The assessment will arrive after years of complaints about Microsoft’s investigations of concerns that employees have raised.
The law firm Arent Fox will handle the review. The board said Arent Fox, with offices in Washington and other U.S. cities, has not “done a significant amount of work for the company in the past.” Last year, the United States Olympic and Paralympic Committee hired Arent Fox to review claims of abuse at national team rowing programs. The U.S. men’s coach, Mike Teti, ended up resigning in October.
The review will compare Microsoft’s handling of harassment with that of other companies, which goes further than what was requested in the Arjuna Capital-led shareholder proposal. Arjuna held $17.5 million in Microsoft stock, its second-largest position, at the end of the third quarter.
Arent Fox will submit a report to the board with recommendations, and executives said they will follow with a plan of action to show the board based on the recommendations. The board then plans to release a public report on proposed changes to company culture, if necessary.
“Our culture remains our number one priority and the entire board appreciates the critical importance of a safe and inclusive environment for all Microsoft employees,” Microsoft CEO Satya Nadella said in a statement.
“We’re committed not just to reviewing the report but learning from the assessment so we can continue to improve the experiences of our employees. I embrace this comprehensive review as an opportunity to continue to get better.”
Nadella confronted the subject last May, following reports that Bill Gates, Microsoft’s co-founder and original CEO, had pursued a sexual relationship with an employee in 2000.
Microsoft received a report on the matter, and a board committee looked into it. Gates left Microsoft’s board in 2020.
For his part, Nadella said anyone can bring up an issue, even if it’s two decades old, and the company will take action. The Microsoft board said Thursday that its report will summarize the results of investigations, including the one involving Gates.
The board report will also consider allegations of harassment and discrimination that female employees made in a 2019 email chain and the company’s response. In addition to the Gates case and the emails, the shareholder proposal alluded to a 2012 class-action lawsuit against Microsoft in which 238 employees alleged sexual harassment.

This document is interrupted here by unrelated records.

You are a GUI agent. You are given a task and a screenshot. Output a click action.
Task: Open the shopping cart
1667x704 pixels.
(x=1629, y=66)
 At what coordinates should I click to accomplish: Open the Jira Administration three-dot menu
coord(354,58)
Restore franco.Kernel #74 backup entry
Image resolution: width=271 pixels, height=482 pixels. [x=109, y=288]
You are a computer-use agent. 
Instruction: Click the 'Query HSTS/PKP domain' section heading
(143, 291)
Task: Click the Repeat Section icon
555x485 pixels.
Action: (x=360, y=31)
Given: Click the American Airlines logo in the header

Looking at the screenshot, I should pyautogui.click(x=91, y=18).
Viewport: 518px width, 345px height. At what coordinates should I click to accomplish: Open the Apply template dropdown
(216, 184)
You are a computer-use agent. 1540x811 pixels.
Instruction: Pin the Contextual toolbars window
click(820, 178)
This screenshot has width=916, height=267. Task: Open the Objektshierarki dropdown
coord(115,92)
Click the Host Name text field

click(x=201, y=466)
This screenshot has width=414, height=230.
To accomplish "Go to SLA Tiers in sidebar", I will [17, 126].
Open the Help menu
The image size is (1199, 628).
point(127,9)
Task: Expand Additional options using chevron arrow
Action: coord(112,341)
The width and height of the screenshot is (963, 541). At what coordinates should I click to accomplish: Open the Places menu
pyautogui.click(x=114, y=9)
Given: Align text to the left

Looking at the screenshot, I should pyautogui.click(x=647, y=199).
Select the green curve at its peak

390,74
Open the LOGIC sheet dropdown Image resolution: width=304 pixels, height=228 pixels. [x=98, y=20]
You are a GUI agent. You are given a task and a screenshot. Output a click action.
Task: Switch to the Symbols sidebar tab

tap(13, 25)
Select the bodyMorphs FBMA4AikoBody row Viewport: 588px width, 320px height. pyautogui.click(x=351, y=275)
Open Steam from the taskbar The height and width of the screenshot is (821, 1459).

And in a lawsuit dropped in 2020, former Microsoft employee Katie Moussouris alleged that Microsoft had developed a habit of sex discrimination against women in technical and engineering positions. She said in her original 2015 complaint that in 2008 she had complained about a male director who was harassing other female employees.
Microsoft found that to be true but moved him to a different part of the organization and allowed him to keep his title. Moussouris said she complained after the director retaliated against her by giving her a low bonus; he later received a promotion, she claimed.
That lawsuit was dropped after the U.S. Court of Appeals for the Ninth Circuit affirmed a lower court’s ruling denying that it could proceed as a class-action case.
Workers at other large technology companies Apple and Google have brought attention to the way their employers have dealt with harassment allegations. In 2020, Google settled a lawsuit with shareholders over allegations that they mishandled misconduct among executives, and the company announced a slate of new practices.